**Task to carry out**.
For each line in the material below that holds "point", copy that line.

**Available records**.
------------------------------

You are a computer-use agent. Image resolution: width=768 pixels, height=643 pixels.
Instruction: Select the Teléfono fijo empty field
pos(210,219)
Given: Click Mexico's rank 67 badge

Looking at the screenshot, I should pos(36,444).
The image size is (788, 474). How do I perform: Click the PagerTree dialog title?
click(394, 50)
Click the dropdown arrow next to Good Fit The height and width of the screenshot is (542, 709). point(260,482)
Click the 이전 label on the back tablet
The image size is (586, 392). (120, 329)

------------------------------

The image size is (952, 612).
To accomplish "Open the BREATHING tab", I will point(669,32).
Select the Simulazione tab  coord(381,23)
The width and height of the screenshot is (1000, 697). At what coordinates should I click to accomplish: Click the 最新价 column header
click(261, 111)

------------------------------

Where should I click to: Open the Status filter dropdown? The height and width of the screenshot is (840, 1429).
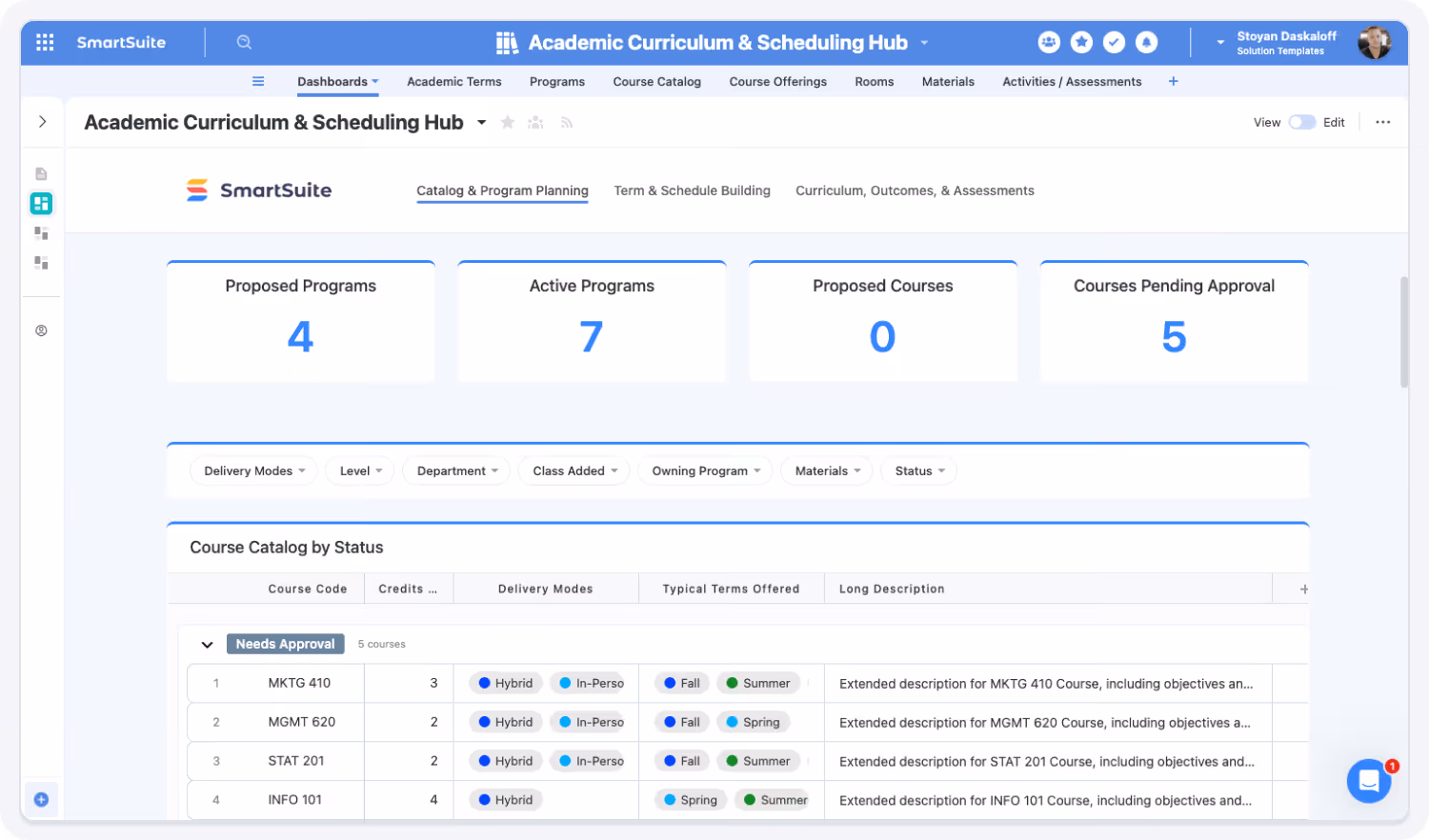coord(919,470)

------------------------------

**Response for this exercise**.
Click the dropdown arrow next to Good Fit The height and width of the screenshot is (542, 709). point(260,482)
To accomplish "Open the BREATHING tab", I will point(669,32).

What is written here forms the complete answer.